* [Page]:
Friday Recommends

I've told you about the super photographs on Leslie R. Lee's blog. Now go look at the ones on Mindy's blog. She does some kind of crazy filtering or something on a lot of them. I can't tell what it is about them that's so hinky, but they're the only photographs that look EXACTLY  the way things look when I'm steering close to suicidal ideation and I counter it by concentrating on the deep beauty of ordinary things. They're amazing, her photos.


If you have a Kindle or other ereader, or are thinking about getting one, or have Kindle for PC/whatever, or have books available as eBooks, I recommend cruising over to Kindleboards. I think you can read all you want without registering. Information overload at first, but it isn't as if poking around is going to disturb a rattlesnake or release a vindictive genie from a bottle. –Okay, I've been involved online long enough to know there are rattlesnakes and vindictive genies everywhere, but what I'm saying is that it probably won't hurt you very much to go take a look, okay?


While I'm on the subject of eBooks, Dark Valentine Magazine just posted the good news that TEA WITH THE BLACK DRAGON, one of my favorite books, is available for Kindle. It's a unique fantasy and a "mature love story", meaning that the heroine is a lady of a certain age and the hero is … older than that.

* [Work to complete]: Summarize the post in two sentences. The material that follows has no connection to the post.

* [Collected material]:
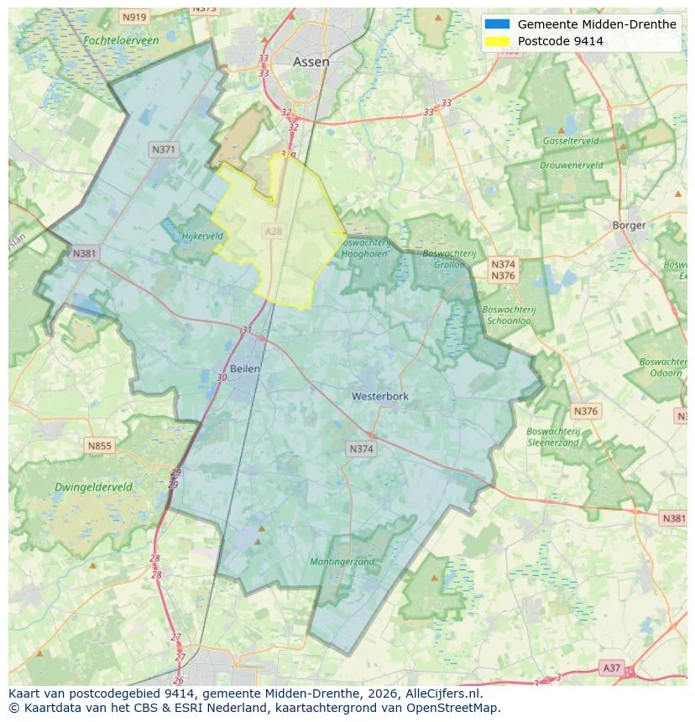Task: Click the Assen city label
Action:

* [Reply to the task]: The post recommends Mindy's photographs, which look exactly the way things look to the writer when concentrating on the deep beauty of ordinary things, and suggests that ereader users browse Kindleboards, which can probably be read without registering. It also passes along Dark Valentine Magazine's news that TEA WITH THE BLACK DRAGON, a unique fantasy and "mature love story" that is one of the writer's favorite books, is available for Kindle.